## What you need to do
All lines from the top of the records below through the line holding "You are a computer-use", and only those, should be printed exactly, minus the pictures.

## Available records
····················
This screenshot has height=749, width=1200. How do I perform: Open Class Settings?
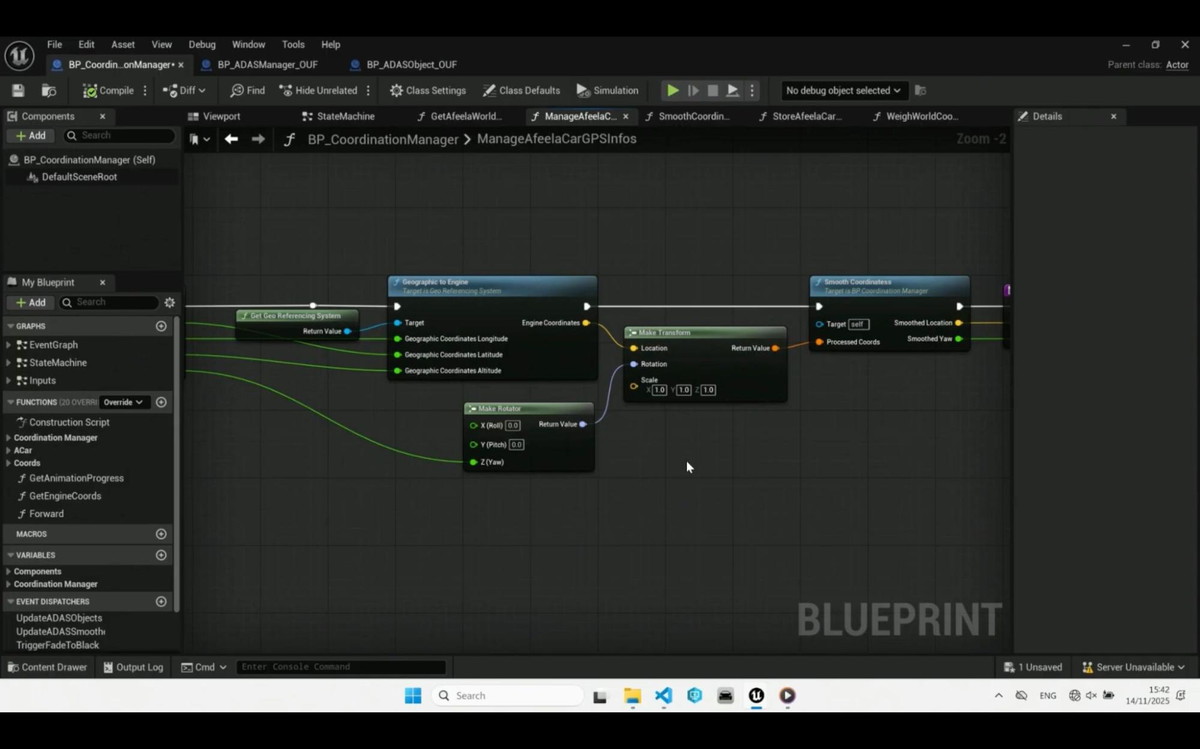pyautogui.click(x=428, y=90)
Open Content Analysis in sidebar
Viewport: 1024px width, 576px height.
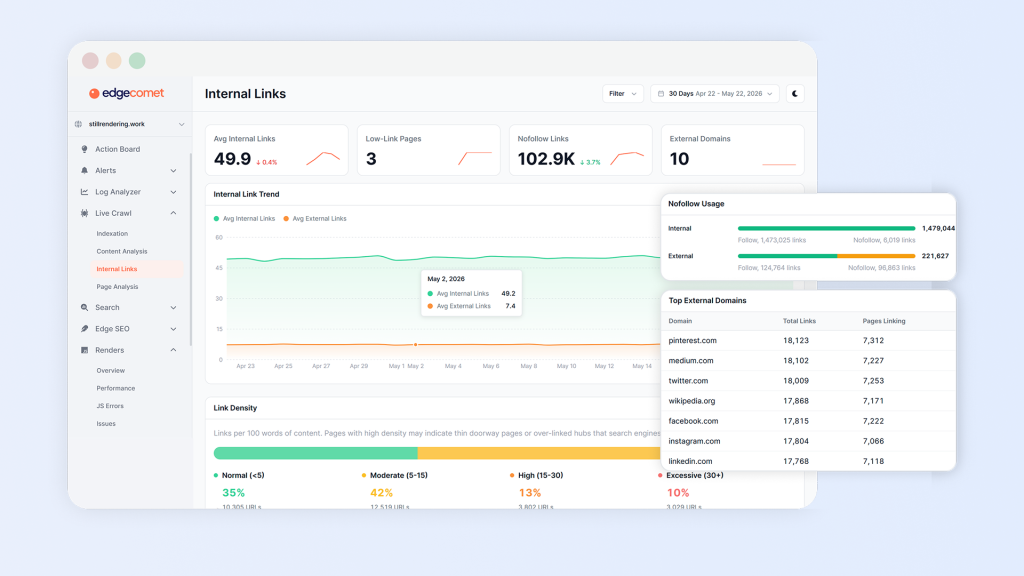click(121, 251)
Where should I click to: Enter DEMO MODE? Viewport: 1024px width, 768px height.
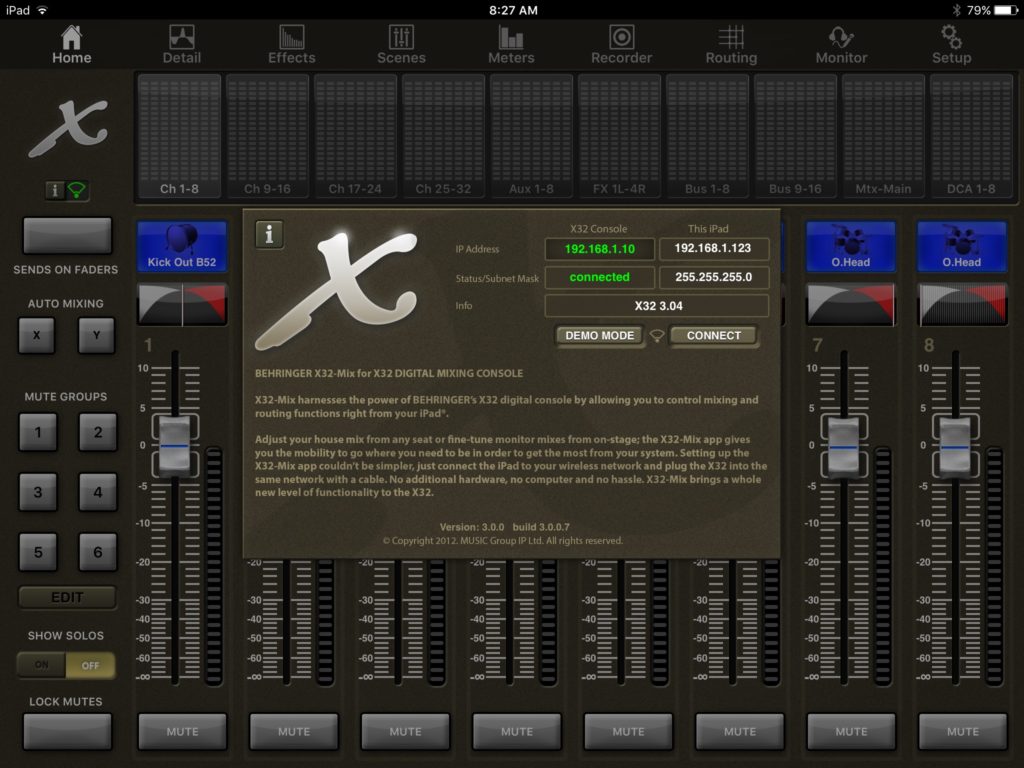[599, 336]
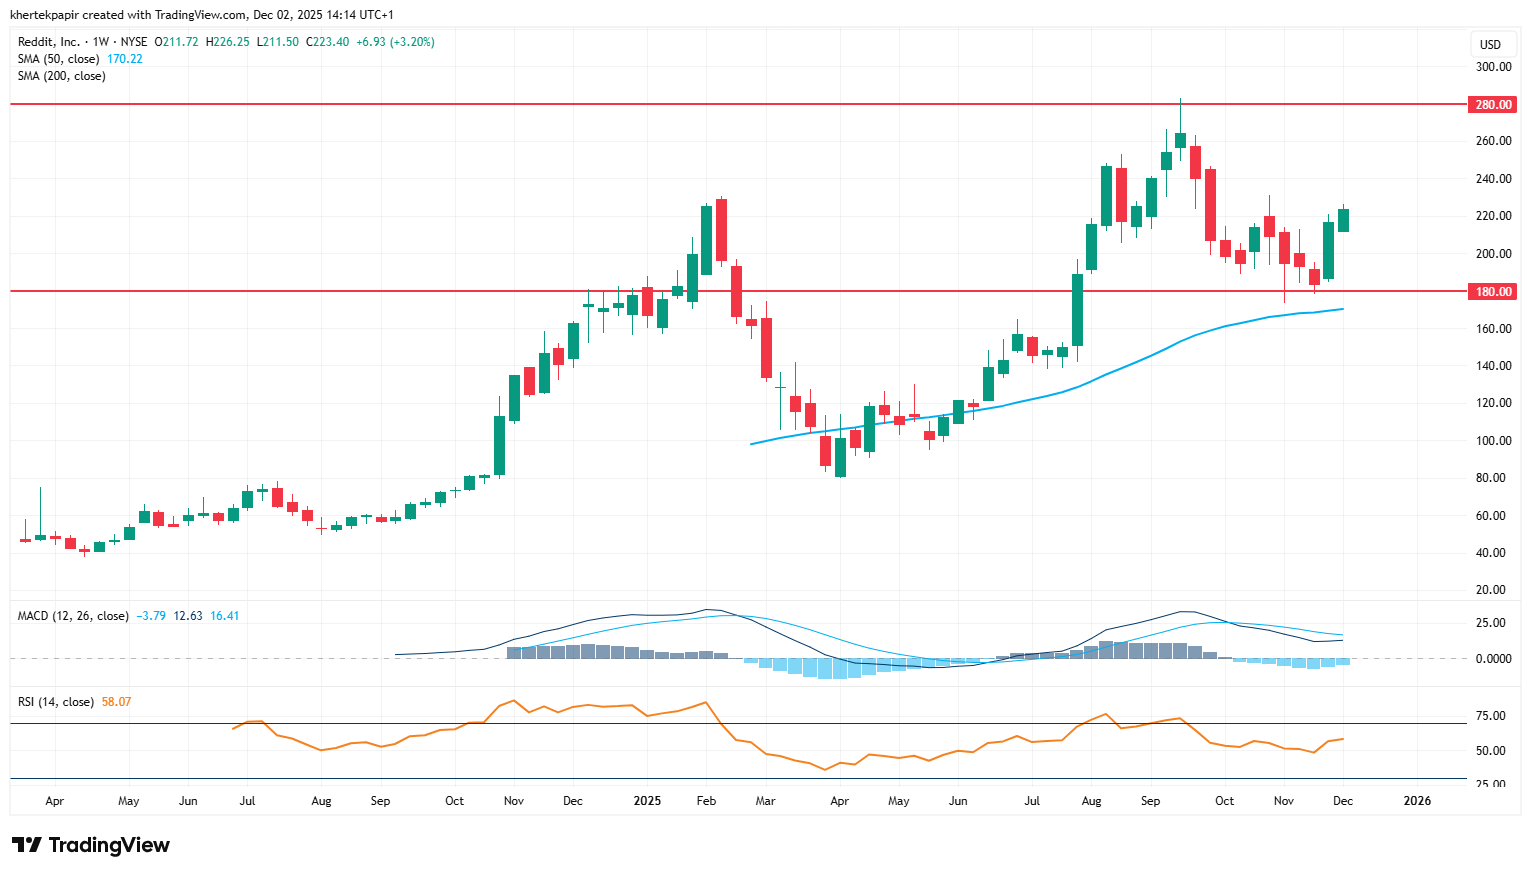Click the MACD histogram value −3.79
The image size is (1531, 875).
coord(151,616)
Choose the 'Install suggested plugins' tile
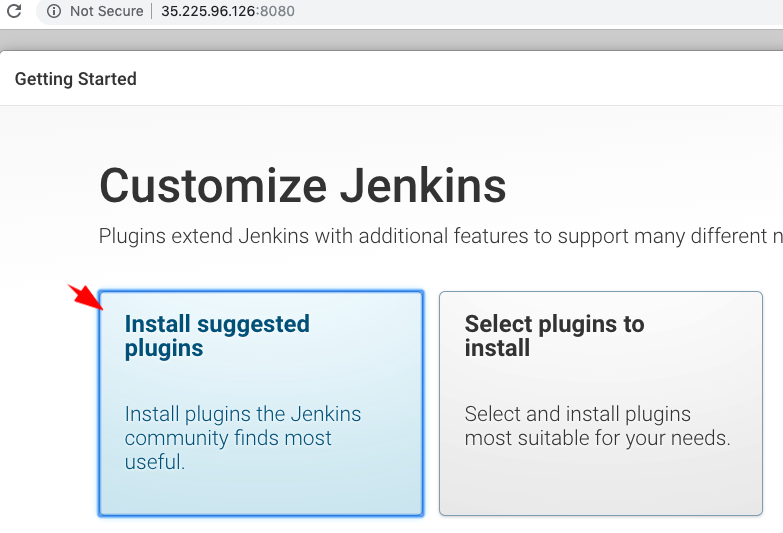This screenshot has width=783, height=533. (x=260, y=403)
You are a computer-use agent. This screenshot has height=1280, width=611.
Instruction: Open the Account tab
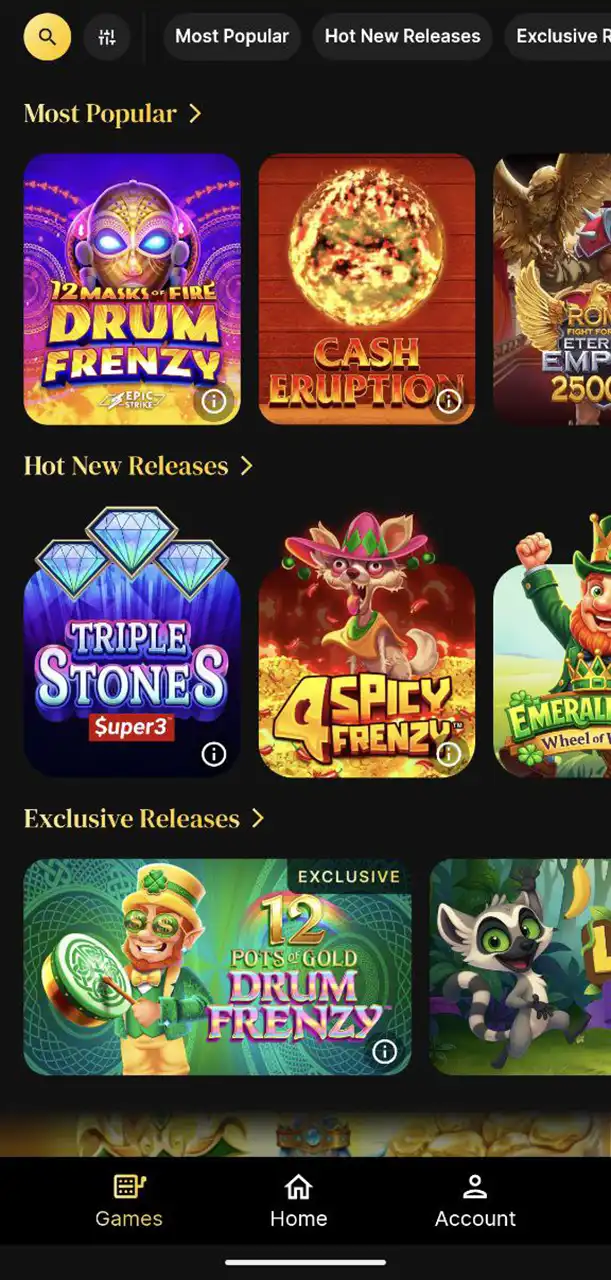tap(475, 1201)
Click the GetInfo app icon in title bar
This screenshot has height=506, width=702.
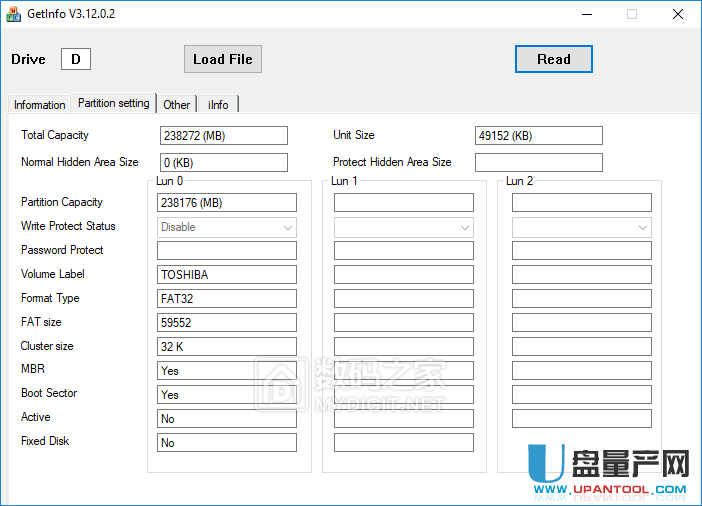(15, 14)

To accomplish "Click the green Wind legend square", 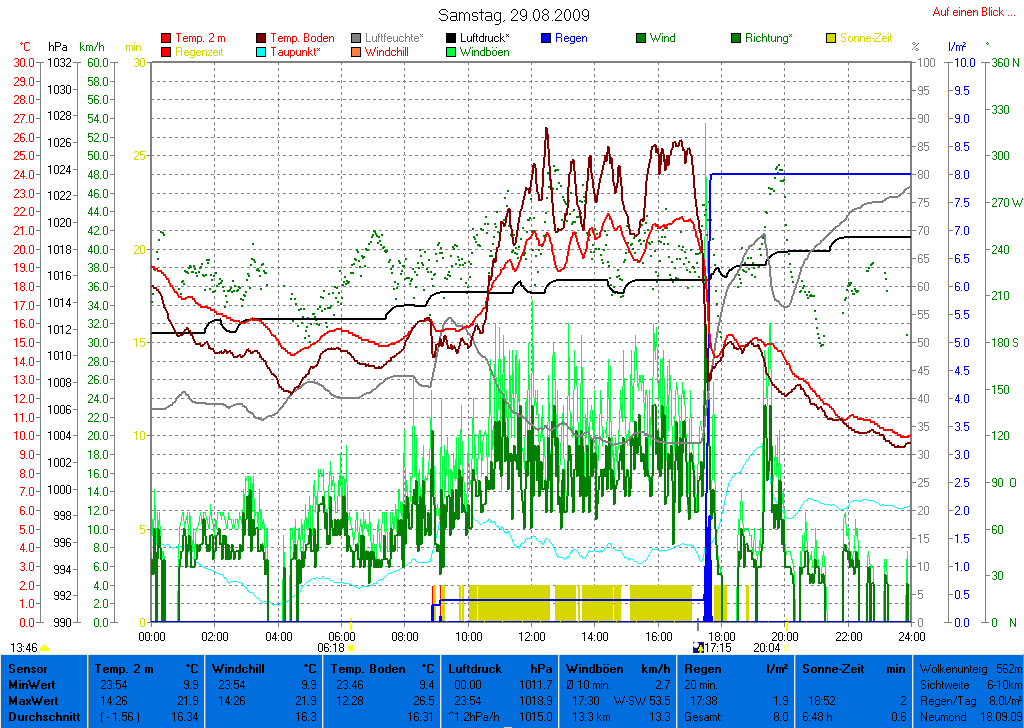I will point(641,38).
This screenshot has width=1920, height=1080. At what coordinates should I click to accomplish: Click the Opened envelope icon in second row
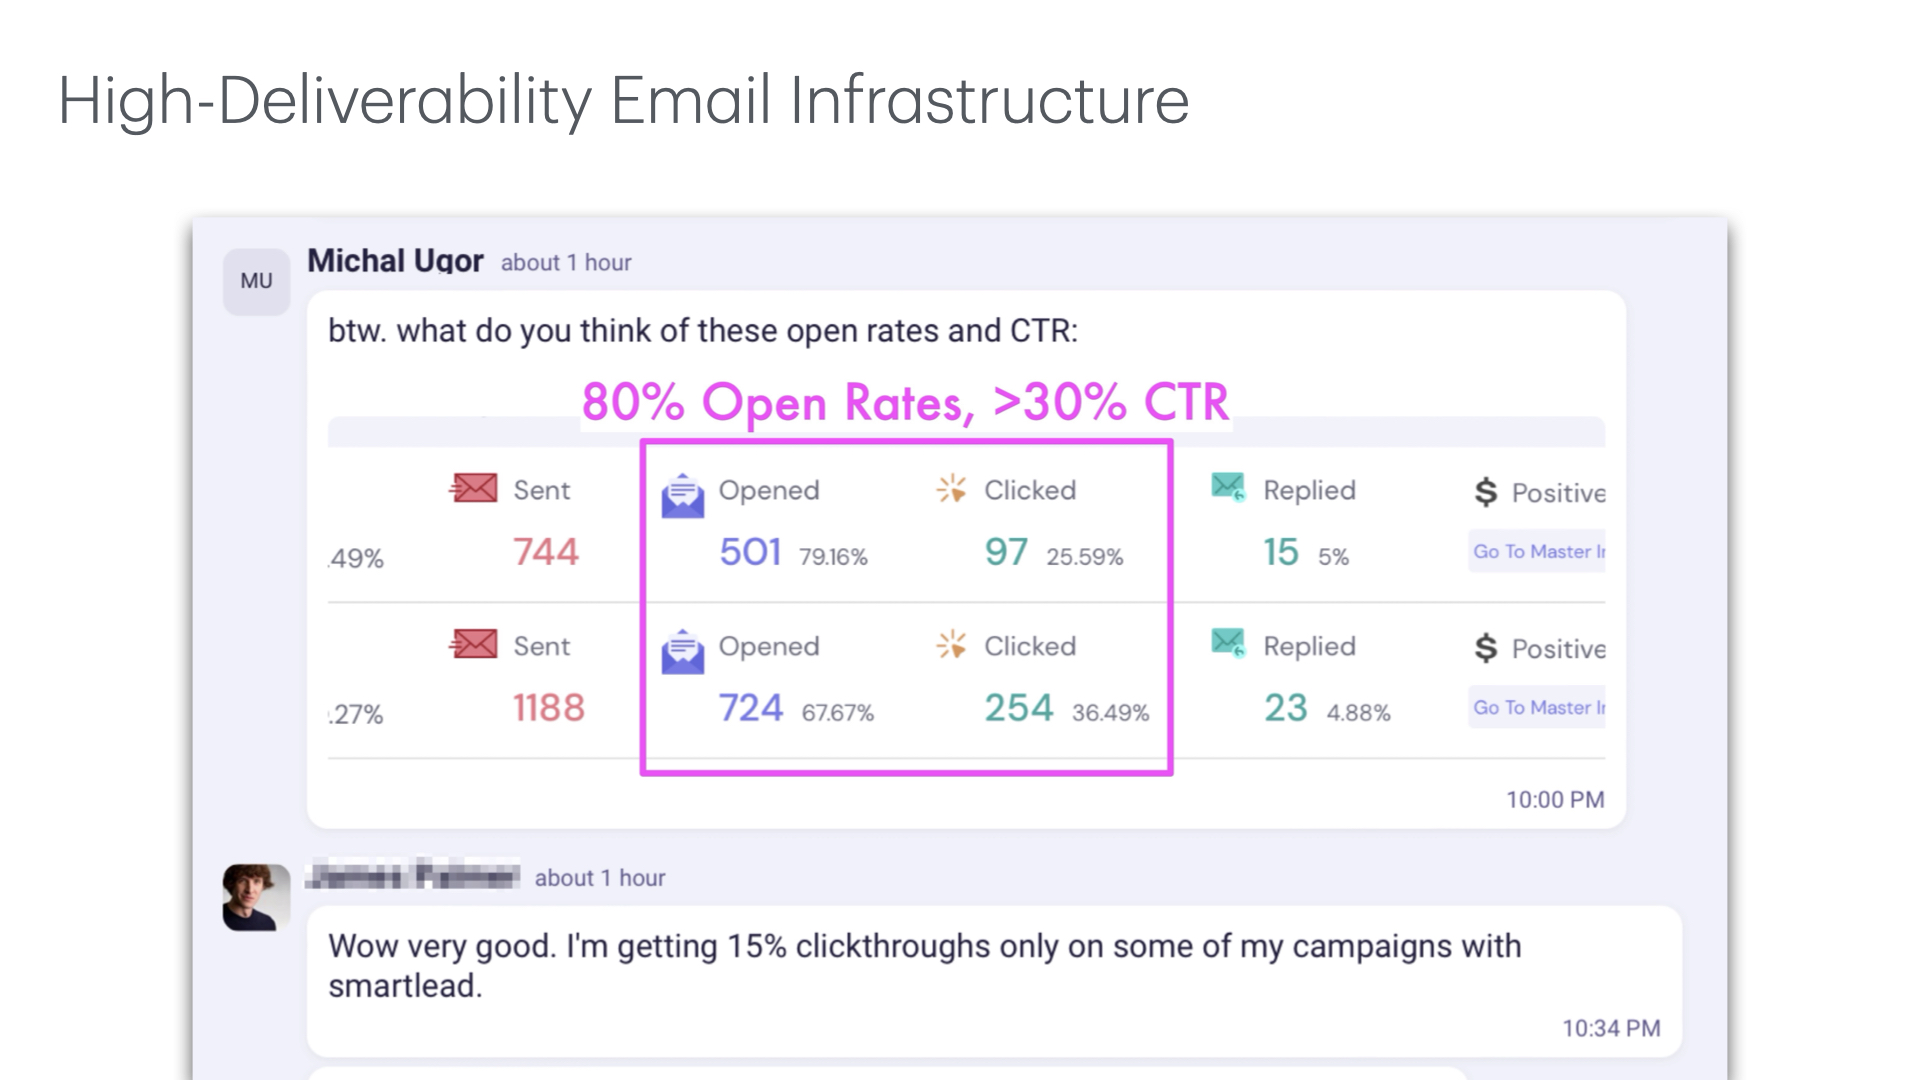point(683,652)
····················
## Task answer
This screenshot has height=749, width=1200. How do I perform: Open Class Settings?
pyautogui.click(x=428, y=90)
Open Content Analysis in sidebar
Viewport: 1024px width, 576px height.
click(121, 251)
Where should I click to: Enter DEMO MODE? Viewport: 1024px width, 768px height.
[599, 336]
Click the MACD histogram value −3.79
The image size is (1531, 875).
coord(151,616)
Choose the 'Install suggested plugins' tile
This screenshot has width=783, height=533. (x=260, y=403)
You are a computer-use agent. This screenshot has height=1280, width=611.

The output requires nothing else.